Pax Africana or Middle East Security Alliance?

The Horn of Africa is located on a fault-line between two distinctly different strategies and philosophies for peace and security: the multilateral norms, principles and institutions that have been developed in Africa over the last 25 years, and the transactional politics of money and force of the Gulf monarchies. Today, the African peace and security architecture is jeopardized by the encroachment of the political marketplace of the Arabian Peninsular.

The Kenyan historian Ali Mazrui provocatively asked, if the North African countries are seen as part of the continent, why not the Arabian peninsular too? Having identified the historical ties that bind the two shores, he wrote, ‘The most pernicious sea in Africa’s history may well be the Red Sea. This thin line of water has been deemed to be more relevant for defining where Africa ends than all the evidence of geology, geography, history and culture.’  For the scholar, the chasm of the Red Sea is one that undoubtedly needs to be spanned. But for Africans, the Red Sea has also protected it from the mercenary politics of the Gulf monarchies. While the African continent has developed multilateral mechanisms for peace, security and democracy, the Arabian peninsular has deepened a form of transactional and militarized politics that can be characterized as an authoritarian and violent political marketplace.
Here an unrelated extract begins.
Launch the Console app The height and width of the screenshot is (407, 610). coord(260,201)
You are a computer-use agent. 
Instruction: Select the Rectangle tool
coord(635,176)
A new occasional paper by Alex de Waal, Pax Africana or Middle East Security Alliance in the Horn of Africa and the Red Sea? examines the peace and security challenges facing the Horn of Africa in the context of assertive military and political engagement from the Arabian Peninsular.  It provides a historical overview of the politics of the Red Sea and Middle Eastern policies towards north-east Africa, before turning to the current dynamic, driven by Saudi and Emirati military strategies for their war in Yemen, economic interests in agriculture, water and ports, and the repercussions of the rivalries between the Saudi-Emirati coalition and the Turkey-Qatar axis for the stability of the Horn. As the center of gravity for peace and security decision making for the Horn appears to be shifting from African multilateral institutions to Arab capitals, the paper asks how Africa can sustain the norms, principles and institutions of the Pax Africana?

Alex de Waal is a Research Professor at The Fletcher School, Tufts University, and leads the WPF research programs on African Peacemaking and Mass Starvation.

Considered one of the foremost experts on the Horn of Africa, his scholarly work and practice has also probed humanitarian crisis and response, human rights, pandemic disease, and conflict and peace-building. His latest book is New Pandemics, Old Politics: Two Hundred Years of War on Disease and its Alternatives. He is also author of Mass Starvation: The History and Future of Famine and The Real Politics of the Horn of Africa (Polity Press, 2015)

Following a fellowship with the Global Equity Initiative at Harvard (2004-06), he worked with the Social Science Research Council as Director of the program on HIV/AIDS and Social Transformation, and led projects on conflict and humanitarian crises in Africa (2006-09). During 2005-06, de Waal was seconded to the African Union mediation team for Darfur and from 2009-11 served as senior adviser to the African Union High-Level Implementation Panel for Sudan. He was on the list of Foreign Policy’s 100 most influential public intellectuals in 2008 and Atlantic Monthly’s 27 “brave thinkers” in 2009 and is the winner of the 2024 Huxley Award of the Royal Anthropological Institute.

Professor de Waal regularly teaches a course on Conflict in Africa at the Fletcher School, Tufts University.  During this course, students should gain a deeper understanding of the nature of contemporary violent conflict in Africa. Students will be expected to master the key theoretical approaches to violence in Africa, and to become familiar with a number of important case studies. The focus is on the origins and nature of violence, rather than policy responses and solutions. The course is inter-disciplinary and involves readings in political science, international relations, and social anthropology, while also touching on economics, environmental studies, and history.